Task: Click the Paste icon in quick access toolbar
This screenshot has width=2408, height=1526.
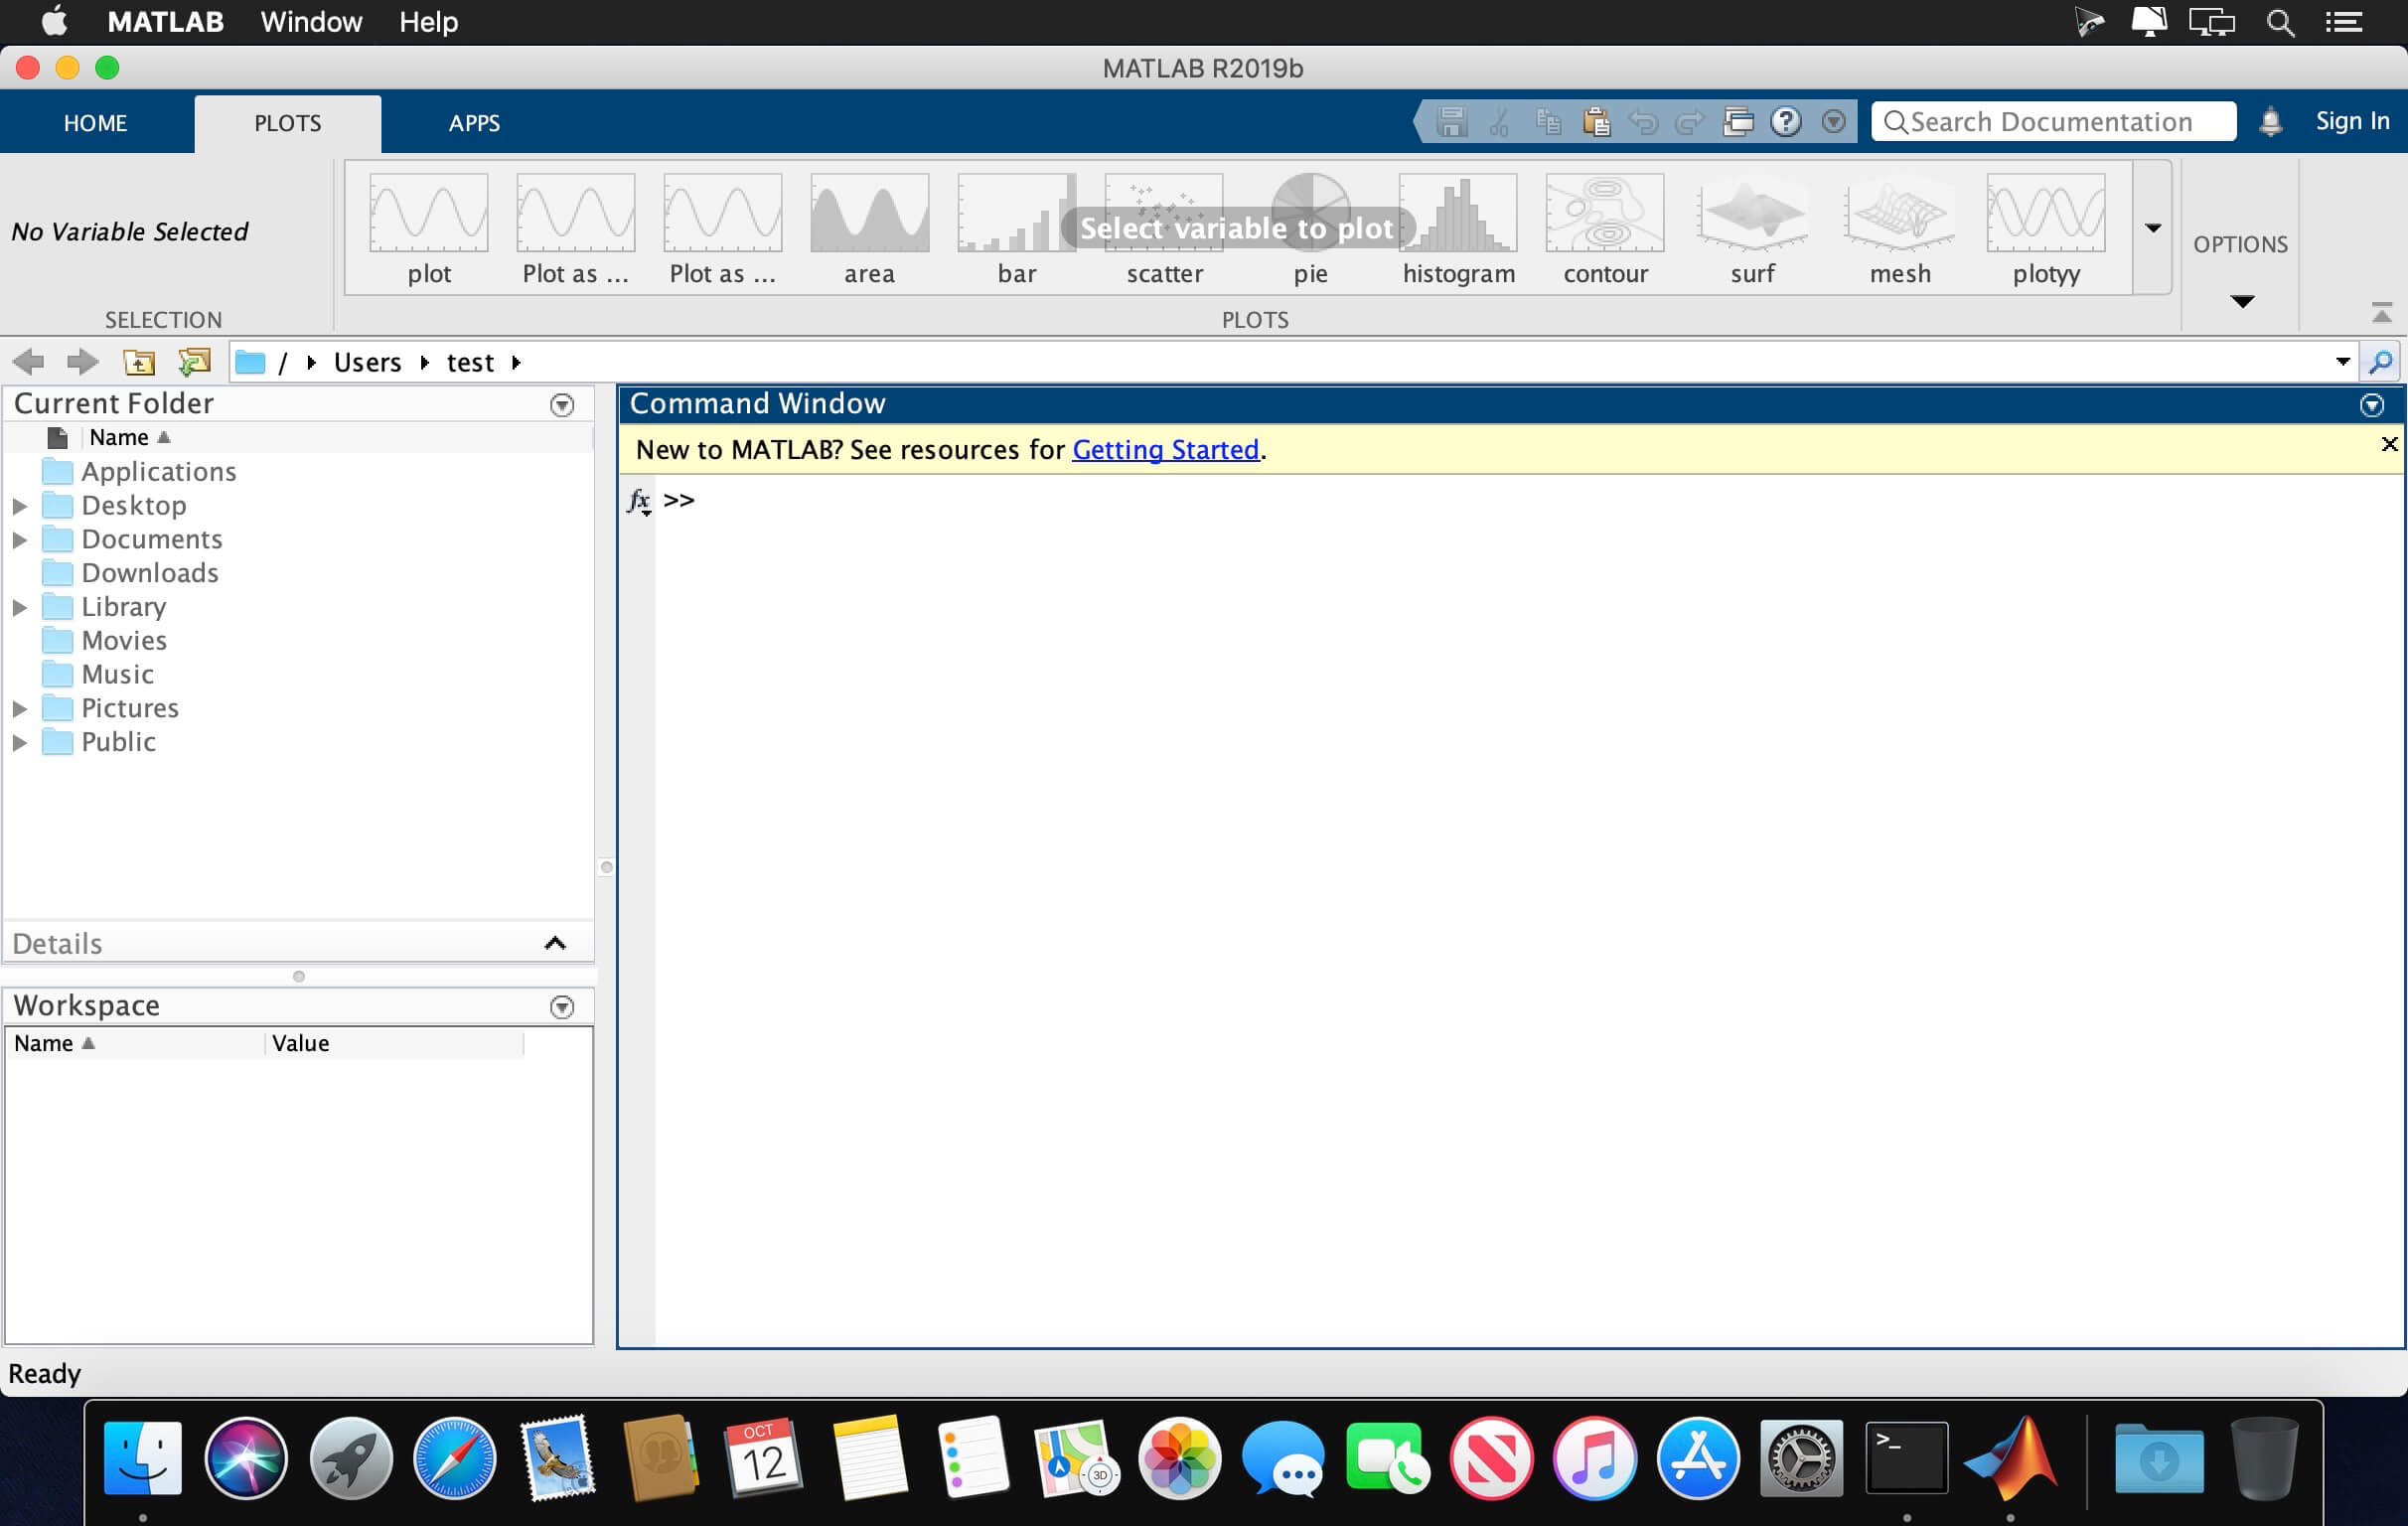Action: click(x=1596, y=122)
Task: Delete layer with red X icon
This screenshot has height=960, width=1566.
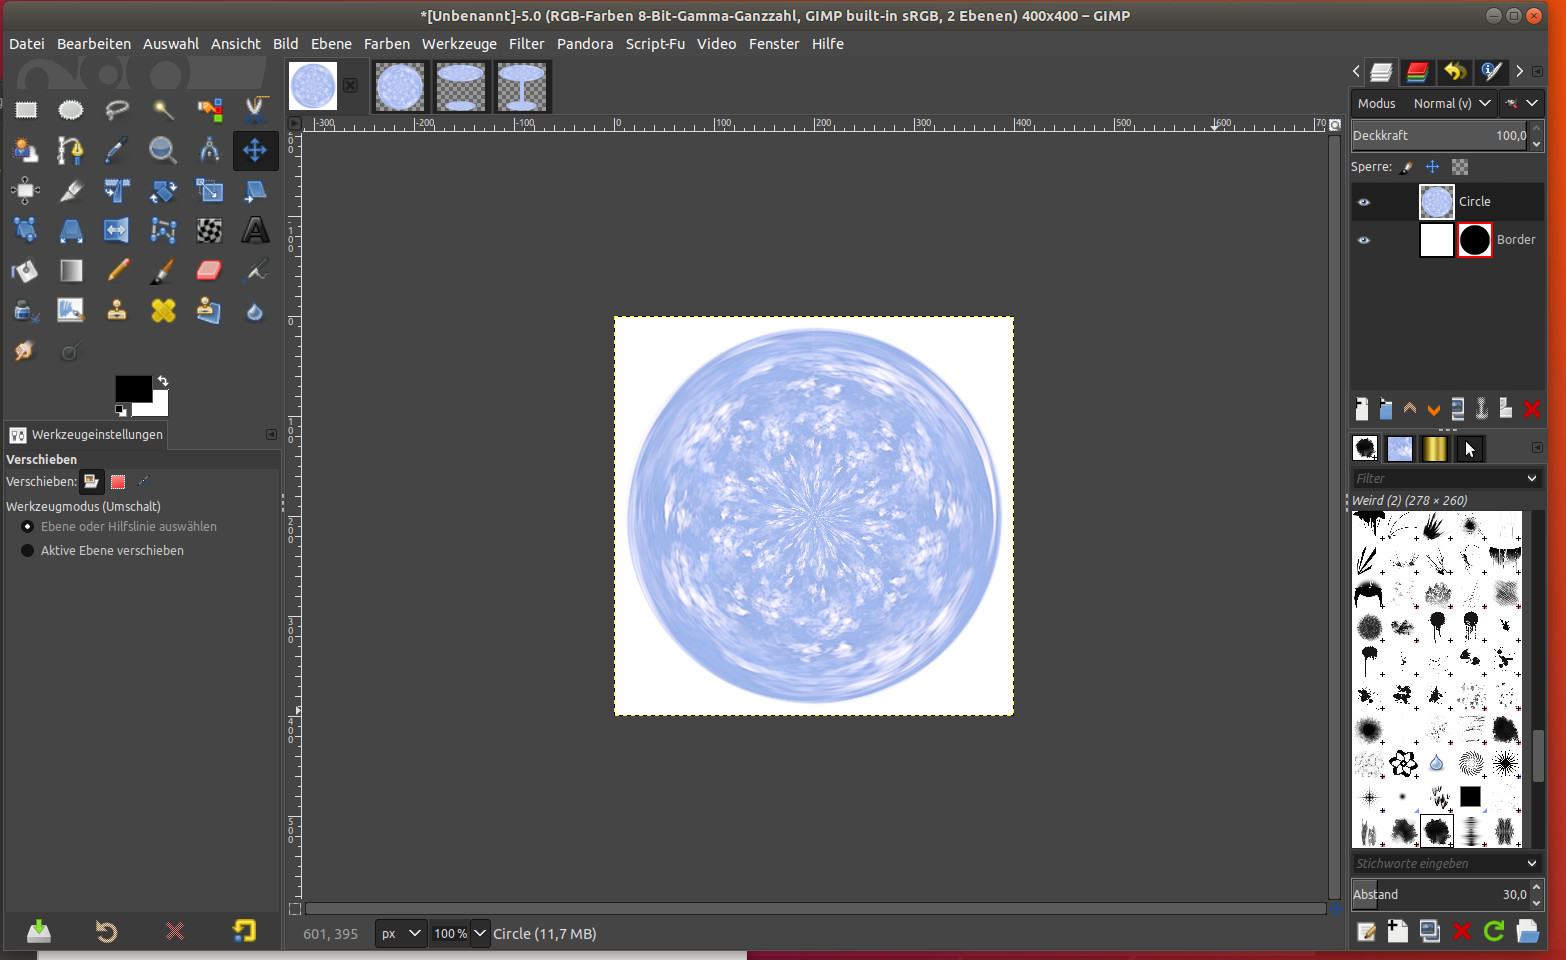Action: pyautogui.click(x=1531, y=409)
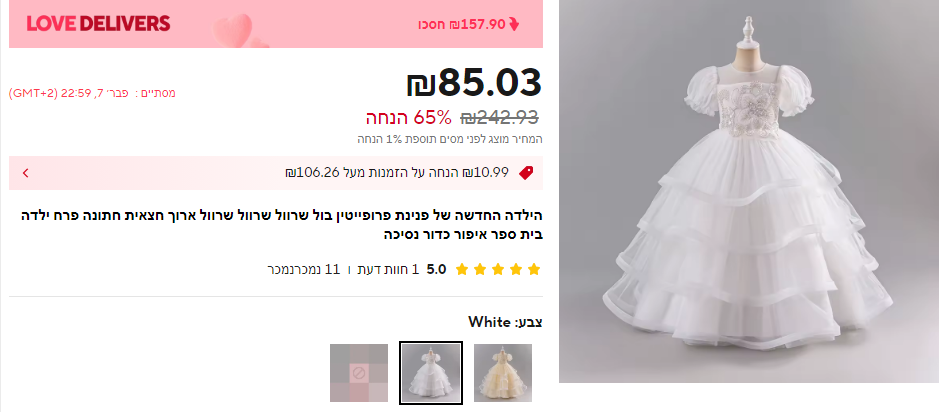Screen dimensions: 939x412
Task: Click the middle yellow rating star
Action: click(x=498, y=269)
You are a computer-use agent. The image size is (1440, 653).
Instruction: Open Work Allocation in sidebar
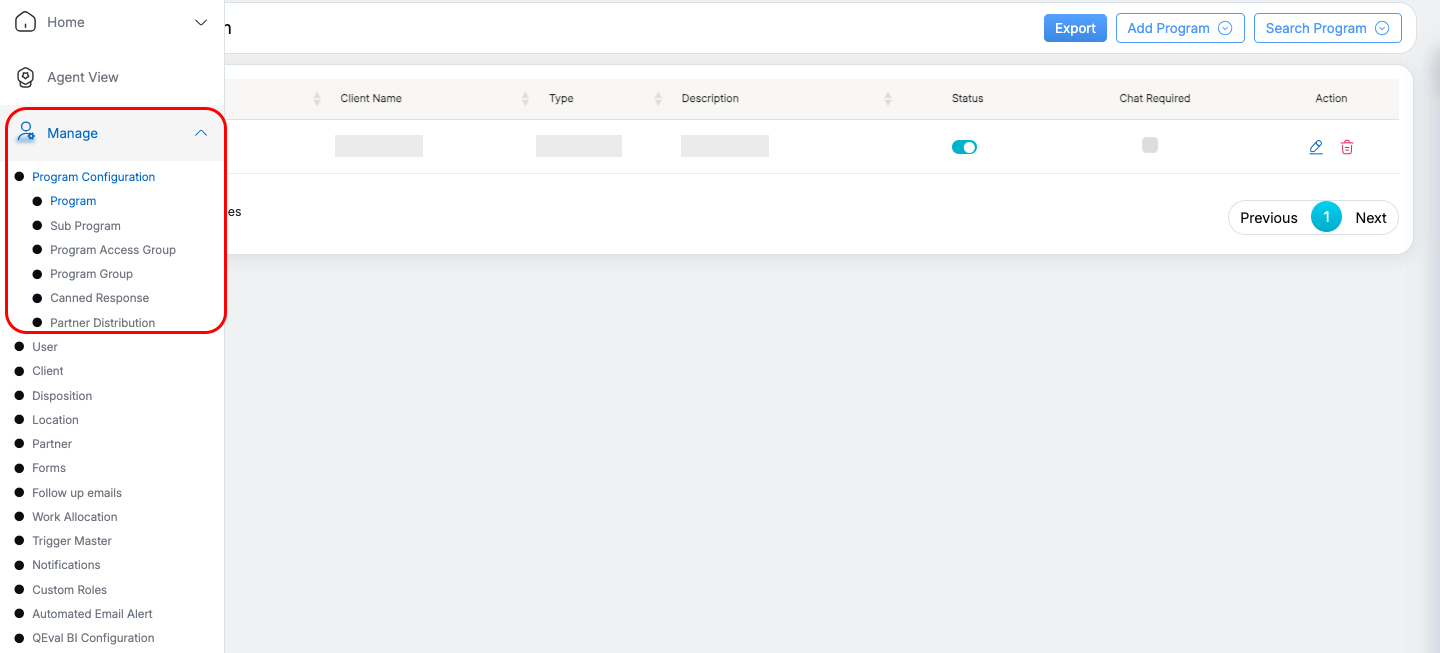pos(74,517)
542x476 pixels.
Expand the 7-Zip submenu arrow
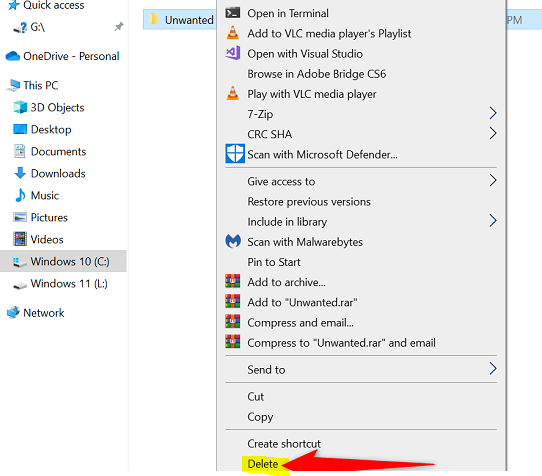pos(493,113)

GOAL OF THE EXERCISE: Starting at the line that contains "This screenshot has height=960, width=1566.", retype every line through the end of the material exactly as written, including both end lines but no pictures.

COMPLETED TASK:
This screenshot has height=960, width=1566.
Action: pyautogui.click(x=1531, y=409)
Screen dimensions: 939x412
Task: Click the middle yellow rating star
Action: click(x=498, y=269)
You are a computer-use agent. The image size is (1440, 653).
Instruction: Open Work Allocation in sidebar
pos(74,517)
542x476 pixels.
Expand the 7-Zip submenu arrow
pos(493,113)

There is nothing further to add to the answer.